Engineering
Laitinen Tero
Sep 18, 2023
Enhancing User Experiences with Advanced Image Formats
Efficient image delivery lies at the heart of successful online experiences. It affects both user engagement and search engine optimization (SEO) rankings. In early 2021, we identified a need to expand beyond our conventional JPEG encoding service and began to explore more innovative image processing solutions.
By adopting the modern WebP and AVIF formats, we aimed to improve user experience and SEO metrics. Though superior in compression, these formats were computationally more demanding, complicating their integration into our existing on-demand encoding service. To tackle this, we shifted to an ahead-of-time encoding approach, triggering batch processing for all new images. Ultimately, in order to manage the computational cost, we focused on lazily encoding only those format-size combinations that users requested.

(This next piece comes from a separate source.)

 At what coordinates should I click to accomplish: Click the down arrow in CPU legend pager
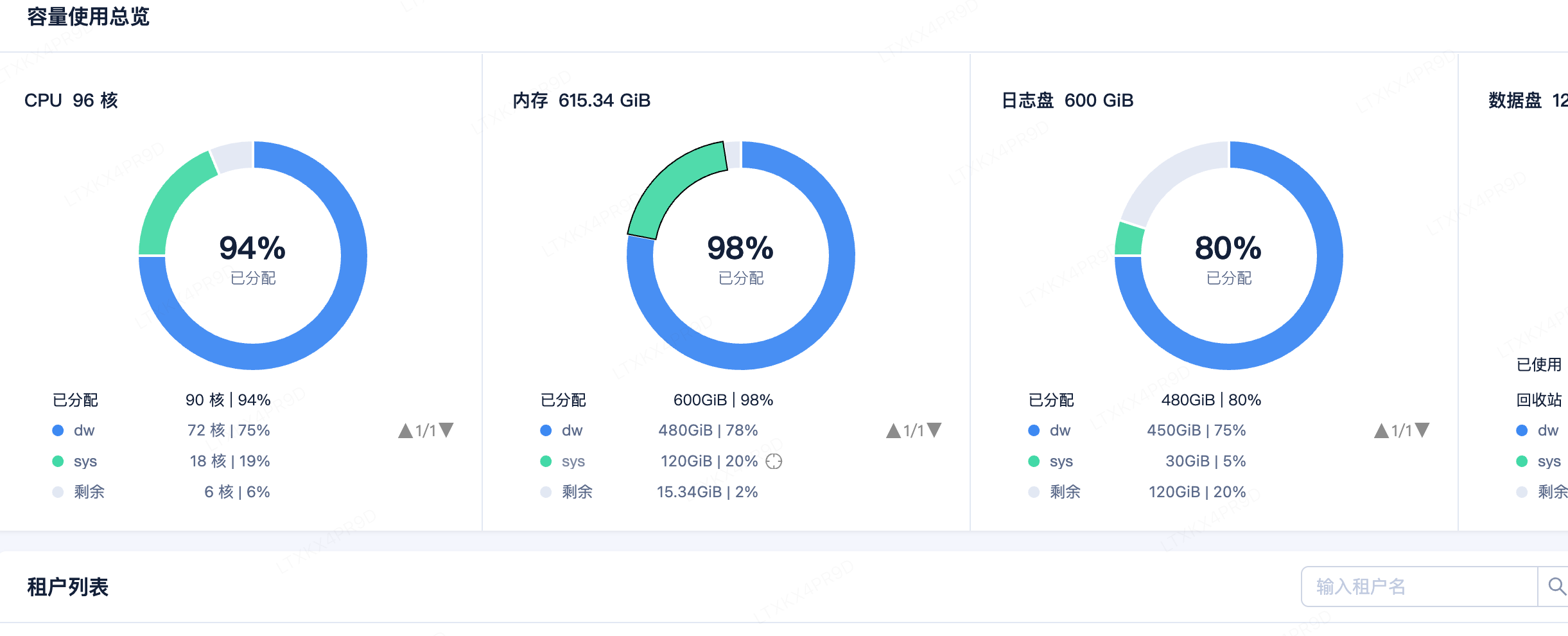pyautogui.click(x=446, y=430)
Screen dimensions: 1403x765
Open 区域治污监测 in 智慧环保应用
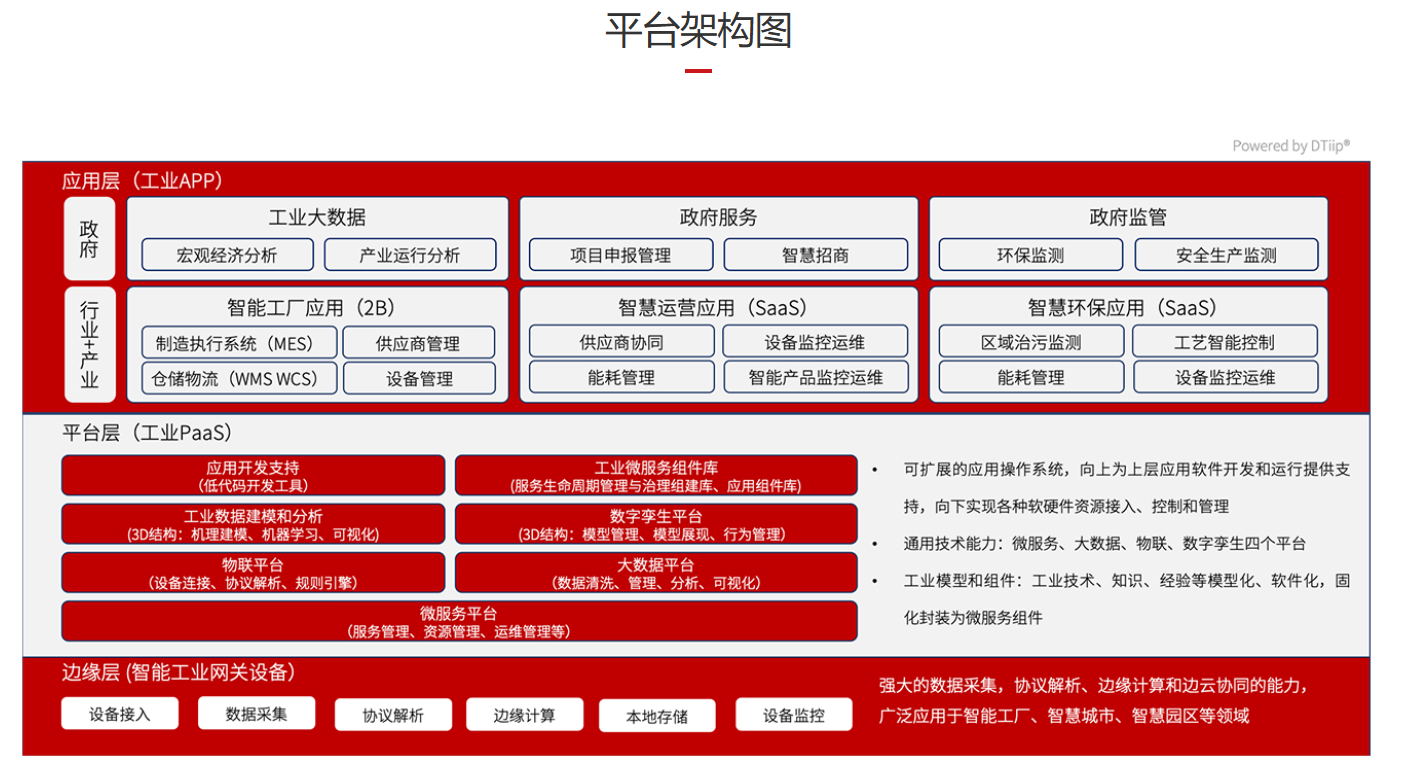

This new approach eased server loads, sped up image delivery, and made using larger, high-quality visuals possible, elevating user experience and SEO performance.
Determining Quality Values for AVIF and WEBP
Informed by a comparison of WebP and AVIF file sizes at the same similarity metric, we aimed for a median size reduction of 20% for WebP and 40% for AVIF compared to JPEG, roughly matching the article’s 85th percentile results.
After experimenting with a set of sample images, we found that AVIF (q=58, speed=1) and WebP (q=82) could match the JPEG (q=85) quality without any noticeable loss. We validated these findings using a simple web application to compare formats and evaluate quality degradation.
Adding WebP and AVIF to On-Demand Image Encoding Service
We incorporated WebP and AVIF into “lens”, our existing Rust-based image proxy service by using the ravif and webp packages. For AVIF, we opted for the speed setting 6, ensuring an image encoded in under a second. The speed setting 5 took up to 3-4 seconds – unacceptable for on-demand encoding.
To serve the most advanced format supported by the client (browser or mobile application), we leveraged HTTP content negotiation, where the client specifies its preferred formats in the “Accept” header. We modified CloudFront's configuration to forward the “Accept” header to our servers. Additionally, we configured our server to return a "Vary: Accept" response, ensuring CloudFront correctly cached and served images based on each request's “Accept” header.
Deployment proved challenging. We overlooked the impact of a 98%+ CloudFront cache hit rate and a cold cache on our servers. The heavier AVIF and WebP encoding overloaded “lens”, while the HPA couldn't spawn pods quickly enough. The simultaneous handling of numerous requests also led to a significant memory spike and a swift rollback. After the short incident, we estimated that the maximum number of replicas fell far short of what would have been necessary.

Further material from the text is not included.